The Exposure Triangle

Possibly the most important concept to understand when getting to know your camera is the exposure triangle, or what affects how much light goes through your camera — the exposure. Photography is all about reflective light, which reflects off of the mirrors in your camera, hence the name SLR. To show this concept Patricia opened the back of a camera and demonstrates how quickly or slowly the shutter could be manipulated to open, explaining that the less time the curtains in front of your sensor stay open the less light that will pass through the camera, and the less exposed the photo will be.

There are three main factors — which represent the three points on the triangle — that affect exposure: ISO (light sensitivity), aperture and shutter speed.

ISO

While at one time when film cameras were still being used you would need to choose the ISO you would use for a roll beforehand, today you can switch this number whenever you feel like it through the shooting menu in your camera. According to Patricia, one rule of thumb that’s generally accurate is ISO 100-200 works for sunny days, ISO 400 works for cloudy days, ISO 800-1600 works for indoors and ISO 3200 works for nighttime. That being said, if you’re shooting night photography with a tripod and are using a long exposure like 15 or seconds, using ISO 100 allows for a clear shot without grain.

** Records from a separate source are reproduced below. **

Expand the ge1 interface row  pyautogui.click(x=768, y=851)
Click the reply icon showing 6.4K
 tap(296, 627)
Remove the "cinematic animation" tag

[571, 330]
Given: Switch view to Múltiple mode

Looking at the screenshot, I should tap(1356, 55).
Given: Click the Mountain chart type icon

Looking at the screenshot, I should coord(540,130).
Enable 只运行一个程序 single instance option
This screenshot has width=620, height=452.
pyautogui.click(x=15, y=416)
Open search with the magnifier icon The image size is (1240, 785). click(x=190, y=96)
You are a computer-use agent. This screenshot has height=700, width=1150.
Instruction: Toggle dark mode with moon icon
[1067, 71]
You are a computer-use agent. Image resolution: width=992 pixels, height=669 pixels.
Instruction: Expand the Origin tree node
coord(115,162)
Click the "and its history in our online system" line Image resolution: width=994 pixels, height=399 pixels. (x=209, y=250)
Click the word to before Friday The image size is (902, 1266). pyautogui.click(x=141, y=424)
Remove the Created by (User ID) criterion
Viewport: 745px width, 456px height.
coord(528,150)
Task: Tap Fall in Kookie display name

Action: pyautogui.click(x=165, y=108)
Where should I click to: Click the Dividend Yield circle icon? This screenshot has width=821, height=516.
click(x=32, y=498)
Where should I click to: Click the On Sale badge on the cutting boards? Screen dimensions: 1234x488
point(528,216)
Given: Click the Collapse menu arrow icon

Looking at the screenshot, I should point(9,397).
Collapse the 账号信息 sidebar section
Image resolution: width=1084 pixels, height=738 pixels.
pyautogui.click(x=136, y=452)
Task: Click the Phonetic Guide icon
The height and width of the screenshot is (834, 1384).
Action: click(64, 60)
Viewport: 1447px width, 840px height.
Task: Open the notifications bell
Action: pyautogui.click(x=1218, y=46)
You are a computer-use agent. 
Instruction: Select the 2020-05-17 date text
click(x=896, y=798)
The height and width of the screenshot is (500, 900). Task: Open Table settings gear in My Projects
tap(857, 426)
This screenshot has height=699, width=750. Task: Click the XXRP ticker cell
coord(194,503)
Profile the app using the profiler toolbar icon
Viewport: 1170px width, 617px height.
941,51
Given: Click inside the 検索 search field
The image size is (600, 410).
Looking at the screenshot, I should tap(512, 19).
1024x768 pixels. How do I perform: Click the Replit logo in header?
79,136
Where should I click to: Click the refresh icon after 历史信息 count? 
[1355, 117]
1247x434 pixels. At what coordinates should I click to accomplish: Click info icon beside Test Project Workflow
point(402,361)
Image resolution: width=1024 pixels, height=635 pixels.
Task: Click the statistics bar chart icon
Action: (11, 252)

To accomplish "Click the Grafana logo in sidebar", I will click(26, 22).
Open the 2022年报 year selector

Looking at your ISO menu choices, you might notice the numbers don’t skip by 100s, but double each time. For example, when going from taking photos in a sunlit outdoor setting to cloudy you’d change your ISO from 200 to 400 instead of 200 to 300. This is because the language of photography is stops. To move a full stop you’ll need to double or cut in half the amount of light you’re letting into the camera. Anything in between is light adding a “teaspoon of light,” as Patricia put it. And if you change your ISO, shutter speed or aperture by one stop, you’re letting in half as much/less light.

When choosing your ISO — which should be the first setting you adjust when setting up your camera to take a shot — also keep in mind that the higher the ISO, the more your chance of having “noise,” or grainy photos is. I personally was surprised to learn that the ISO threshold for grainy photos isn’t universal for all cameras, even of the same brand, but often depends on how current your camera is. The newer your camera, the higher you can set your ISO before experiencing grain.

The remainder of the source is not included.